- _Document extract_:

--

Based on this observation, the Court concluded as follows concerning the statement “may be increased or decreased as appropriate depending on the symptom” provided in the package insert, etc.: the above-noted phrase of “increased or decreased as appropriate” is interpreted to mean that the dose is increased or decreased at a physician’s discretion in view of the symptom of the patient at the start of administration or its subsequent changes, so even if there exist cases in which, as a result of such appropriate increase or reduction, the dose of isosorbitol comes to encompassed by the range specified in Constitutional Requirement A, this cannot be relied upon to say that the defendants’ products belong to the technical scope of the subject invention.
(4) Judgment by the court of second instance (the IP High Court)
In the second instance, the Court defined a use invention and its working as follows: use inventions are characterized in that an unknown property of a known substance has been found and that a novel use having a marked effect has been created based on said property, so it is reasonable to consider that the “working,” as stipulated in Article 2, Par. 3 of the patent law, in the case of a use invention is limited to the acts of manufacturing, using, assigning, etc. of the known substance in order to apply it for the novel use.”

--

- _Assignment_: Copy the passage from the excerpt on the isosorbitol patent ruling starting at "Based on this" and ending at "IP High Court)".

[Extracted records]

--

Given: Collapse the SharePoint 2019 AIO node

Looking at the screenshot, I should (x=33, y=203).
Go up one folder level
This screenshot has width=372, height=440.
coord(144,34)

--

- _Expected answer_:
Based on this observation, the Court concluded as follows concerning the statement “may be increased or decreased as appropriate depending on the symptom” provided in the package insert, etc.: the above-noted phrase of “increased or decreased as appropriate” is interpreted to mean that the dose is increased or decreased at a physician’s discretion in view of the symptom of the patient at the start of administration or its subsequent changes, so even if there exist cases in which, as a result of such appropriate increase or reduction, the dose of isosorbitol comes to encompassed by the range specified in Constitutional Requirement A, this cannot be relied upon to say that the defendants’ products belong to the technical scope of the subject invention.
(4) Judgment by the court of second instance (the IP High Court)